I have yet to do the charting for the Pittsburgh Steelers’ loss to the Patriots during the AFC Championship game, but one thing I can tell you for certain is that they continued to move away from what had been working for them for the post few months—which is a fact—and that they probably would have been better-served not doing that—which is my opinion.

What might that be, exactly? During the first eight games of the Steelers’ nine-game winning streak, they began to make versatility and personnel flexibility a key feature of their offense. Instead, for the past two games, they ran for the vast majority of the game out of the 11 personnel.
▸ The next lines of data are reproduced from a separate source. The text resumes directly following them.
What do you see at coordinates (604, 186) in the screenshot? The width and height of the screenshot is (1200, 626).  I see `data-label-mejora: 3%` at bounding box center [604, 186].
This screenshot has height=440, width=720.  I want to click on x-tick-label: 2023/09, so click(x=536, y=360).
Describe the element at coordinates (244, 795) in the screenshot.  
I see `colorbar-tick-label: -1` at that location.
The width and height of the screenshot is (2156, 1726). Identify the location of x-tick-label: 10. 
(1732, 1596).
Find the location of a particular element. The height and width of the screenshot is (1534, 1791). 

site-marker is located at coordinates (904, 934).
Now, just to be clear, that is far from entirely unjustified. After all, they did spend quite a bit of the game trailing, and, by the late stages, were trailing substantially. The fact that Le’Veon Bell left the game by the end of the first quarter did not help matters either.

But with 69 official offensive plays run, Roosevelt Nix, their fullback, played only two snaps. I should point out that neither of those two snaps was a play on first and goal from the one-yard line. Extra lineman Chris Hubbard, who had been seeing action on almost 25 percent of their snaps for the past couple of months, only saw two snaps on Sunday after logging only four in Kansas City.

As far as extra tight ends go, David Johnson and Xavier Grimble combined for just 11 snaps. Factor in the fact that Jesse James also came off the field for two snaps, and you have, at best, 15 total snaps that the Steelers executed with fewer than three wide receivers on the field, or well less than a quarter of their total snaps.

As I wrote above, however, it was not just about the lack of variety in personnel, as when teams are trailing, or run out of the no-huddle, they tend to rely more upon three-receiver sets. But the fact that even situationally they were inflexible in adapting to run-heavy formations was a concerning change of pace from what had gotten them this far.

I cannot for the life of me understand why for the past two  games the Steelers’ offensive brain trust thought it wise to put their faith in a couple of wide receivers who had pretty much never played in the NFL prior to this season rather than dividing the load more evenly from other position groups.

Even with Bell out, I still think that it would have made sense to add more versatility in their formations, and the fact that it happened two weeks in a row—under even less sensible circumstances the week prior—raises even more questions. Why did they move away from what had been working for so long?